• [TASK GOAL]: Will you reproduce every one of the rows below word for word?

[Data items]
◆ ◆ ◆ ◆ ◆
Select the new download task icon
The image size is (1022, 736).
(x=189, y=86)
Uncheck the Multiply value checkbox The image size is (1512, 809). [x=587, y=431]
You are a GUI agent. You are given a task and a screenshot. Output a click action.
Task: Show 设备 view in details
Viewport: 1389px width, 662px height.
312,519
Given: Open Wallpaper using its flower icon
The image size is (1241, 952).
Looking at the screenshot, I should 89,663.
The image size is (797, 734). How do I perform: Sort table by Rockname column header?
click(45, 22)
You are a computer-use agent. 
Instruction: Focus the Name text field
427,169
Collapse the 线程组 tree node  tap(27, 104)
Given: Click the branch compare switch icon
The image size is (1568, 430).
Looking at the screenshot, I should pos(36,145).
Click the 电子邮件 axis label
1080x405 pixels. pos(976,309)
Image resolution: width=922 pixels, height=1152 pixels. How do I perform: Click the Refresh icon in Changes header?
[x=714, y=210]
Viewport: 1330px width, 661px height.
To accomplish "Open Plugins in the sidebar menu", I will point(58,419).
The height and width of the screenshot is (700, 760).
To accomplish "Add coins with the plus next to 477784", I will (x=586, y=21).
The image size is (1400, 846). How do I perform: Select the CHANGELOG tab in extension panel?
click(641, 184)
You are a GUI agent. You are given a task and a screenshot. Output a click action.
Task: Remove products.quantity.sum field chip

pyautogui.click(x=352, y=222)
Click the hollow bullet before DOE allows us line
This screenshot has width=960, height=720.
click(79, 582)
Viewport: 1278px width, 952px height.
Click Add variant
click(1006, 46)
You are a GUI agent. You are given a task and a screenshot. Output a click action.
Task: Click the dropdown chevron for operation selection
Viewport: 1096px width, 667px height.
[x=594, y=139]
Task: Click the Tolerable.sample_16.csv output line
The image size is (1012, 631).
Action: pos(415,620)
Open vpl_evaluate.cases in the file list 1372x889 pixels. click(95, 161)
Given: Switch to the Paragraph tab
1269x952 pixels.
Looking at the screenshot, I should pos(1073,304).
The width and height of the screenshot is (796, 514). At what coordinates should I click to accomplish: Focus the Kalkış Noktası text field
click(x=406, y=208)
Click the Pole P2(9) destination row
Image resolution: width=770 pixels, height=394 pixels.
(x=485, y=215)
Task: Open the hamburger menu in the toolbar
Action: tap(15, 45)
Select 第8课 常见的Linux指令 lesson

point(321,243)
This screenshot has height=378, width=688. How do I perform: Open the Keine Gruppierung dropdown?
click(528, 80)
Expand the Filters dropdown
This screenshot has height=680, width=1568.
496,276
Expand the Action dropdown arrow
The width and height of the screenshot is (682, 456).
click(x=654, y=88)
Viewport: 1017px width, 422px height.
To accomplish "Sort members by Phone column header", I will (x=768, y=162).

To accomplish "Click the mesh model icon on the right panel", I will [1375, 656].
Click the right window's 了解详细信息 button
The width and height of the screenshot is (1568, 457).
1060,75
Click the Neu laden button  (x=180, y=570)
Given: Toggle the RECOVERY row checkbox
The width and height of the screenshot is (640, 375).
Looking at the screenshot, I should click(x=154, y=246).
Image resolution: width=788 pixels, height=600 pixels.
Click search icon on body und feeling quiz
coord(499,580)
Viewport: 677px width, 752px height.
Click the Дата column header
◆ ◆ ◆ ◆ ◆
• [FULL SOLUTION]:
Select the new download task icon
The image size is (1022, 736).
(x=189, y=86)
Uncheck the Multiply value checkbox The image size is (1512, 809). [x=587, y=431]
You are a GUI agent. You are given a task and a screenshot. Output a click action.
Task: Show 设备 view in details
Viewport: 1389px width, 662px height.
312,519
Given: Open Wallpaper using its flower icon
The image size is (1241, 952).
Looking at the screenshot, I should 89,663.
The image size is (797, 734). How do I perform: Sort table by Rockname column header?
click(45, 22)
You are a computer-use agent. 
Instruction: Focus the Name text field
427,169
Collapse the 线程组 tree node  tap(27, 104)
Given: Click the branch compare switch icon
The image size is (1568, 430).
Looking at the screenshot, I should pos(36,145).
Click the 电子邮件 axis label
1080x405 pixels. pos(976,309)
Image resolution: width=922 pixels, height=1152 pixels. How do I perform: Click the Refresh icon in Changes header?
[x=714, y=210]
Viewport: 1330px width, 661px height.
To accomplish "Open Plugins in the sidebar menu", I will point(58,419).
The height and width of the screenshot is (700, 760).
To accomplish "Add coins with the plus next to 477784", I will (x=586, y=21).
The image size is (1400, 846). How do I perform: Select the CHANGELOG tab in extension panel?
click(641, 184)
You are a GUI agent. You are given a task and a screenshot. Output a click action.
Task: Remove products.quantity.sum field chip

pyautogui.click(x=352, y=222)
Click the hollow bullet before DOE allows us line
This screenshot has width=960, height=720.
click(79, 582)
Viewport: 1278px width, 952px height.
Click Add variant
click(1006, 46)
You are a GUI agent. You are given a task and a screenshot. Output a click action.
Task: Click the dropdown chevron for operation selection
Viewport: 1096px width, 667px height.
[x=594, y=139]
Task: Click the Tolerable.sample_16.csv output line
The image size is (1012, 631).
Action: pos(415,620)
Open vpl_evaluate.cases in the file list 1372x889 pixels. click(95, 161)
Given: Switch to the Paragraph tab
1269x952 pixels.
Looking at the screenshot, I should pos(1073,304).
The width and height of the screenshot is (796, 514). At what coordinates should I click to accomplish: Focus the Kalkış Noktası text field
click(x=406, y=208)
Click the Pole P2(9) destination row
Image resolution: width=770 pixels, height=394 pixels.
(x=485, y=215)
Task: Open the hamburger menu in the toolbar
Action: tap(15, 45)
Select 第8课 常见的Linux指令 lesson

point(321,243)
This screenshot has height=378, width=688. How do I perform: Open the Keine Gruppierung dropdown?
click(528, 80)
Expand the Filters dropdown
This screenshot has height=680, width=1568.
496,276
Expand the Action dropdown arrow
The width and height of the screenshot is (682, 456).
click(x=654, y=88)
Viewport: 1017px width, 422px height.
To accomplish "Sort members by Phone column header", I will (x=768, y=162).

To accomplish "Click the mesh model icon on the right panel", I will [1375, 656].
Click the right window's 了解详细信息 button
The width and height of the screenshot is (1568, 457).
1060,75
Click the Neu laden button  (x=180, y=570)
Given: Toggle the RECOVERY row checkbox
The width and height of the screenshot is (640, 375).
Looking at the screenshot, I should click(x=154, y=246).
Image resolution: width=788 pixels, height=600 pixels.
Click search icon on body und feeling quiz
coord(499,580)
Viewport: 677px width, 752px height.
Click the Дата column header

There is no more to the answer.